By Sara Sjolin, MarketWatch
LONDON (MarketWatch) -- European stock markets mostly posted
gains on Friday, with banks in the driver's seat, as bargain
hunters took advance of recent market slides to buy beaten-down
stocks ahead of the weekend.
The Stoxx Europe 600 index gained 0.5% to close at 285.21, after
ending Thursday's session unchanged.
The index, however, posted its biggest weekly drop since
November, down 2.5%, following disappointing macro economic data
from the U.S. and China, which stoked fears of a slowdown in the
global recovery. Further supporting the case for growth concerns,
the International Monetary Fund earlier in the week lowered the
global growth outlook to 3.3% in 2013, down 0.2 percentage points
from an earlier forecast. Growth outlooks for the U.S. and the euro
area were also downgraded.
"This was another case of the IMF reminding the market that the
growth outlook in developed markets is still very challenging and
we've seen it confirmed in the hard data in recent weeks. It has
led to a correction and headlines from this week just further moved
the market in that direction," said James Ashley, economist at RBC
Capital.
"Next week will be interesting with first-quarter GDP data from
the U.S. and the U.K. We also have flash PMIs for the euro zone
that are the first data sets of Q2 and will give us a sense if the
downturn continued. We expect to see a modest improvement," he
added.
With little data to move markets on Friday, the positive moves
came partly as investors were "looking for any excuse to buy into
equities after a rough-and-tumble week in the stock markets," said
Shavaz Dhalla, financial trader at Spreadex in a note.

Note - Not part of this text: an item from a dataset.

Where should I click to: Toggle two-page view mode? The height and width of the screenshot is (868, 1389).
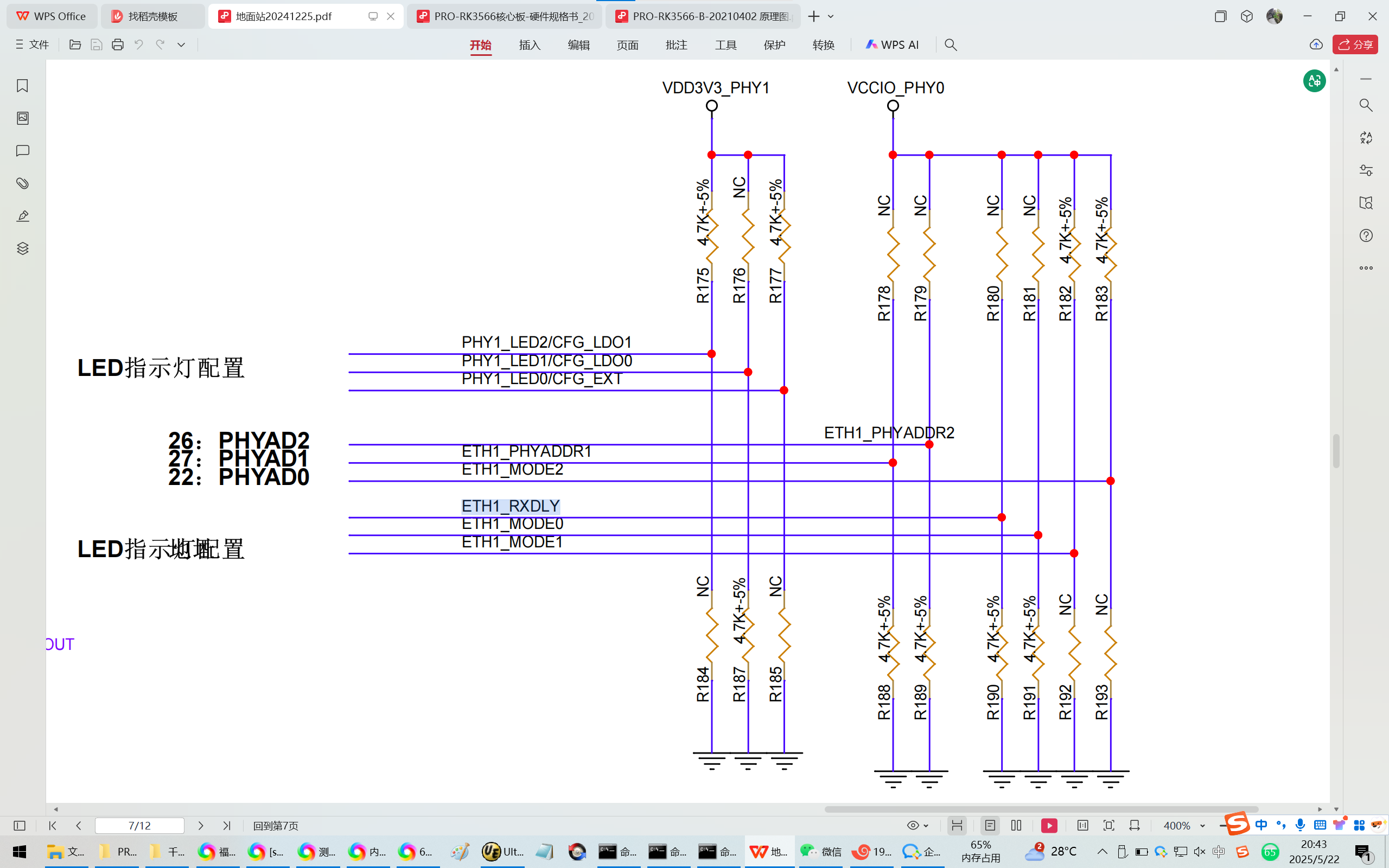(x=1016, y=826)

Most Asia markets closed in positive territory, while U.S.
traded broadly higher.
Miners rally
Back in Europe, shares of Eurasian Natural Resources Corp.
soared 27%, after one of the miner's founding shareholders
Alexander Machkevitch said he is considering making a bid for the
company.
Shares of Kazakhmys PLC , which owns a 26% stake in ENRC,
rallied 24%.
Another miner, Anglo American PLC rose 2.2% in London, after the
firm said first-quarter output was higher across most commodities
including copper, iron ore and diamonds.
Other miners were also showing upbeat performances, with Vedanta
Resources PLC adding 6.1% and heavyweight Rio Tinto PLC . (RIO) up
1.5%. The mining sector was earlier in the week among major
decliners, hammered by slow-growth indications and a selloff in
gold and silver prices.
Metals prices were mixed on Friday.
The FTSE 100 index rose 0.7% to 6,286.59, breaking a five-day
losing streak, but shaving off 1.5% on the week.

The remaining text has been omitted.